### THE TASK
Retype the records from the line containing "You are a GUI" through the line containing "click(676, 814)", both included, and leave the pictures out of your copy.

### DATA PROVIDED
>>>

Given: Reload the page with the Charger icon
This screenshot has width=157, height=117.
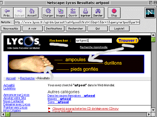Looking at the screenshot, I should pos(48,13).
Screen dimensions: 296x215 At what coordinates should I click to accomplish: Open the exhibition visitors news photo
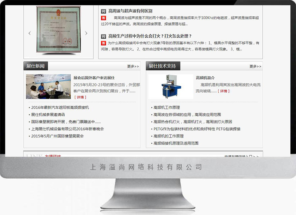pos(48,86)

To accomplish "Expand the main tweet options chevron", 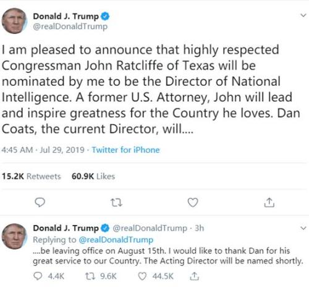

<<<
>>>

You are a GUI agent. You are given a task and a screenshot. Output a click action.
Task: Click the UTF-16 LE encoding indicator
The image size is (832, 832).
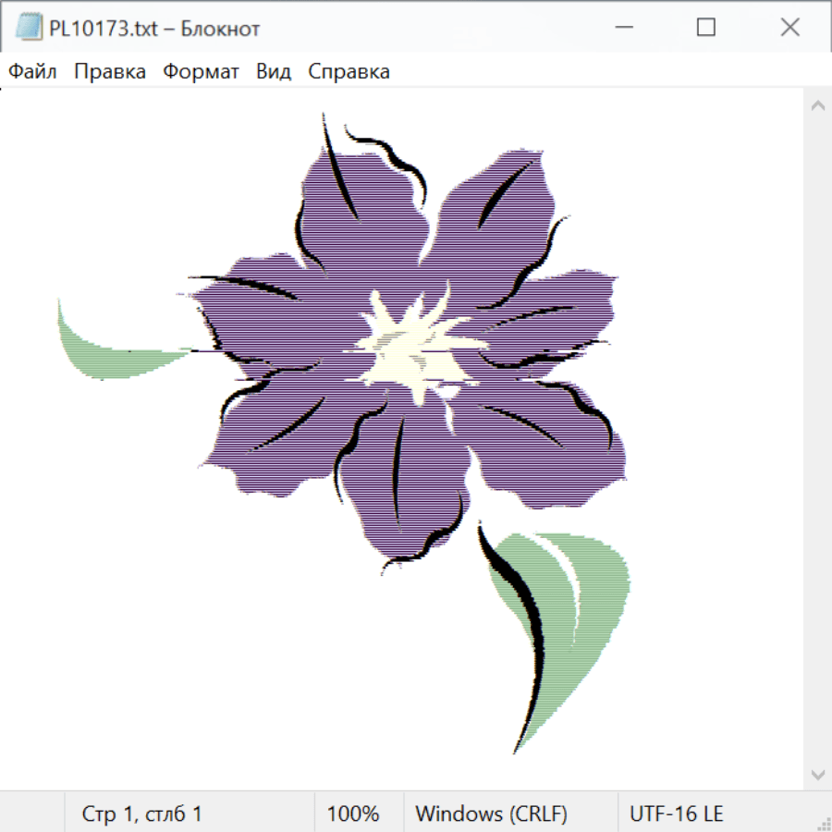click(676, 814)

<<<

### ANSWER TO THIS EXERCISE
You are a GUI agent. You are given a task and a screenshot. Output a click action.
Task: Click the UTF-16 LE encoding indicator
The image size is (832, 832).
click(676, 814)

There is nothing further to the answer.